State DOTs have been conducting peer exchanges of their research programs since the mid or late 1990s; many have conducted several peer exchanges. A new research director or a State that has had significant changes in its research program would be best served by conducting a full evaluation of its research management plan in his/her first peer exchange.

When a research director has experience with hosting and conducting a peer exchange, he/she may repeat a full evaluation of the management plan or may extend beyond this and conduct an exchange on a specific focused topic in the management plan. Future peer exchanges might extend further to convene around an agenda that will help the host State explore emerging opportunities for program improvements.

What is the best peer exchange format for your State?

Onsite at Host State

The traditional peer exchange is onsite at the host State's location and lasts for 2 to 3 days.

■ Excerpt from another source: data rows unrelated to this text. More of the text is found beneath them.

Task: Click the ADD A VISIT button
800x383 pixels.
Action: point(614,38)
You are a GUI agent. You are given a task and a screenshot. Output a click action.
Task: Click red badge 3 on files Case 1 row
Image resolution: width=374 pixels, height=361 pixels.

Participants include representatives from the host State, other State research programs, FHWA headquarters office and/or FHWA division office, universities, and/or others. An onsite location affords access to other host State research staff, program offices, and senior management. It also permits easy access to the host State's facilities, such as laboratories. These benefits most likely would provide the most intense peer exchange format for a State research program. Gaining access to senior management to present the results of the peer exchange is a key step in ensuring a communication flow between research staff and senior- level decisionmakers in a State DOT.

Multistate Peer Exchange

A multistate format may be feasible in some situations, particularly if several States have a need to examine a single focus. It is unlikely that a peer exchange trying to focus on several States' full research programs could be successful because it would dilute the discussion too much to provide enough useful information to the several States in the exchange. In no case should the number of States undergoing a peer exchange of their programs exceed three in this format. Selection of a multistate format should be made with care to ensure that the intended benefits of a peer exchange be attained by all participants.

Participants

Participants at a multistate peer exchange should include panelists beyond the representative peer exchange States. There should be an equal or greater number of representatives other than those of the peer exchange States. Representatives from FHWA; universities; public and/or private laboratories, and institutes may augment the panel. A multistate format does not give the same access to facilities and senior management staff as the onsite format for a single State. That notwithstanding, facilities for all peer exchange States should enter the discussions as much as possible and each peer exchange State should brief their senior management upon their return home.

Location

To minimize logistics for the States involved, a mutually convenient, central location should be selected.. Because a multistate peer exchange would involve States with common issues, it is likely they also would be from the same region of the country. While this may not always be the case or include all of the non-peer exchange States on the panel, keeping the logistics as simple as possible would help to keep costs down.

Time

The length of a multistate peer exchange should typically be longer than a single State peer exchange to ensure that all of the States receive adequate attention; the agenda for the peer exchange should be structured appropriately.

Virtual Peer Exchange

A virtual peer exchange may be feasible in rare instances, but should not be used as an easy way to fulfill the regulatory requirement. While technology continues to improve to have electronic exchanges, such as in a webinar or video conference, the technologies have not progressed to a point that gives the same advantages as a face-to-face exchange, particularly when an agenda would extend to the desirable length of a single or multistate peer exchange. Participants should include the same array of representatives as for other formats; that is, host State, other State research programs, FHWA, universities, or others. In no instance should back-to-back virtual peer exchanges be held by a State to fulfill the regulatory requirement.